Inizialmente, l’emendamento Pini aveva introdotto con un colpo di mano la responsabilità diretta. È stato poi un successivo emendamento del Governo a correggere le distorsioni più gravi, anche se molte altre sono rimaste. La conseguenza più grave del provvedimento è il condizionamento psicologico cui d’ora in poi saranno sottoposti i giudici e la mancanza di serenità nell’esercizio delle loro funzioni: il rischio è di cedere al conformismo, di appiattirsi su posizioni conservatrici. In questo senso si va a colpire indirettamente l’attività di interpretazione, che dagli anni settanta ha consentito un adeguamento della legislazione e vivificato norme risalenti a un ordinamento autoritario. Tutto questo è stato possibile grazie a decisioni coraggiose, fuori dal coro.
Molti paventano il rischio di ricorsi strumentali e ricusazioni, che rallenterebbero centinaia di processi e andrebbero a pesare ulteriormente sull’arretrato civile, paralizzando gli uffici giudiziari.

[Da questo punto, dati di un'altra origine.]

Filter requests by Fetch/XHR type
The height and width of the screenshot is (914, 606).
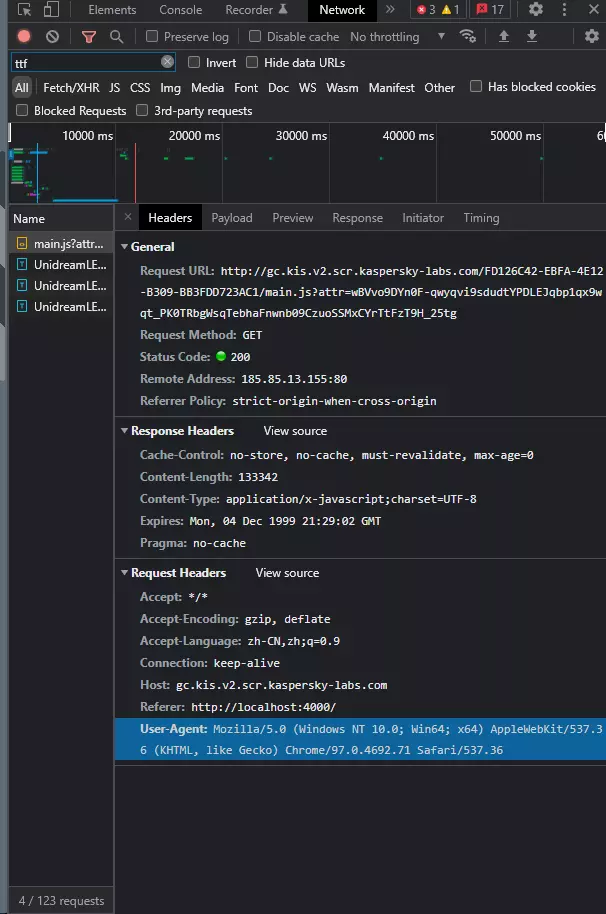coord(71,88)
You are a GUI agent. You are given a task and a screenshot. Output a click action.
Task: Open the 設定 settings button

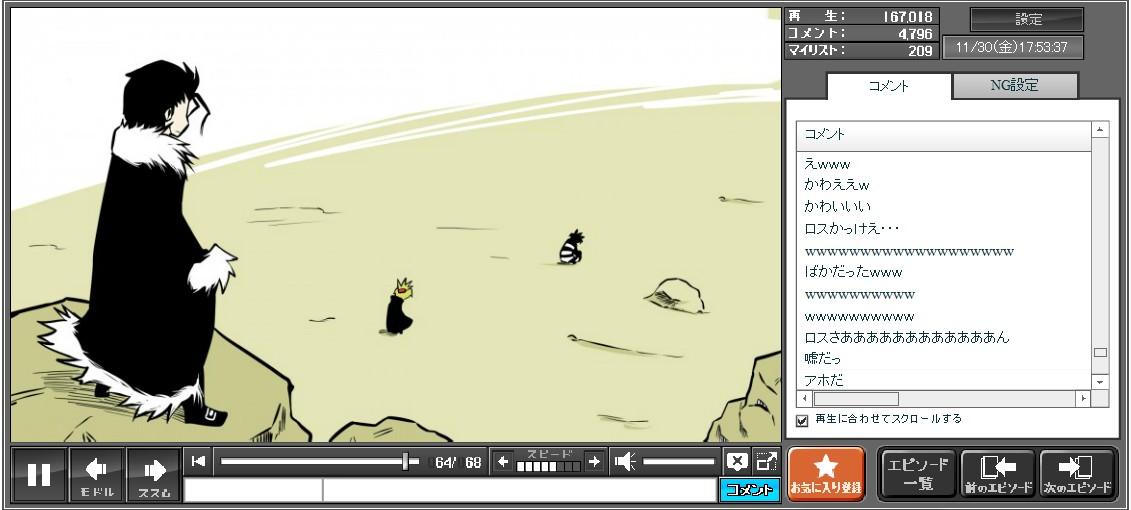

Il rischio è duplice: da un lato l’intasamento dei tribunali civili, dall’altro la possibilità che il giudice debba astenersi. D’ora in poi, se un giudice riceve una denuncia da un imputato e decide di difendersi in prima persona nel processo civile, è automaticamente obbligato ad astenersi nel processo principale perché si crea un conflitto d’interessi. Altrimenti l’unica alternativa è affidare la difesa all’ Avvocatura dello Stato, che però vive anch’essa un momento di crisi per l’eccessivo carico di lavoro. Come Associazione Nazionale Magistrati stiamo valutando anche questo profilo.
Da un lato un decreto del Governo incoraggia le soluzioni stragiudiziali per ridurre il contenzioso civile, ma dall’altro il Parlamento cancella il filtro di ammissibilità per le azioni di rivalsa contro i giudici. La contraddizione è evidente.

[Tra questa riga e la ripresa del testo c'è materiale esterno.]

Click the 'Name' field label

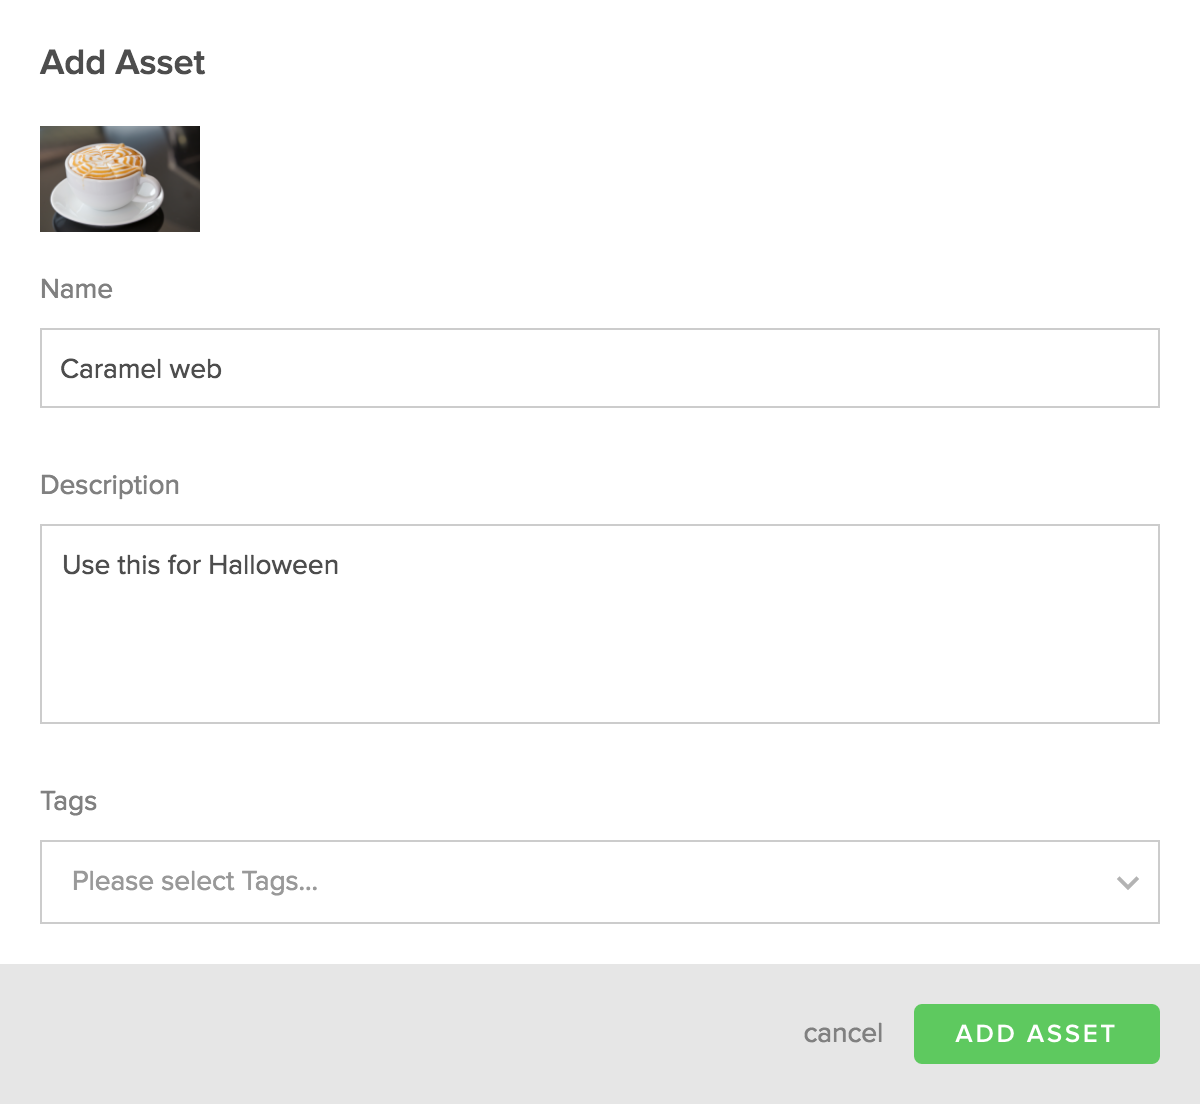coord(76,289)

Penso che l’idea di intercettare la domanda di giustizia e deviarla non sia l’unica soluzione. Il timore è che in questo modo venga ostacolato il diritto di difesa e vengano favoriti i soggetti economicamente più forti. Già nel titolo, la norma in questione (“Misure urgenti di degiurisdizionalizzazione ed altri interventi per la definizione dell’arretrato in materia di processo civile”, ndr)ha il sapore di una resa dello Stato, di un’esternalizzazione dell’attività giurisdizionale costituzionalmente garantita.
Come intendete agire, in qualità di Associazione Nazionale Magistrati?
Per il momento stiamo organizzando in tutti i distretti assemblee aperte alla cittadinanza. Purtroppo non abbiamo né giornali né televisioni e, non essendo bravi nella comunicazione, spesso è difficile replicare anche ad argomenti infondati, privi di contenuto. Inoltre stiamo valutando anche i profili di illegittimità della norma. Questa riforma è mortificante, umiliante, ma reagiremo per non farci intimidire.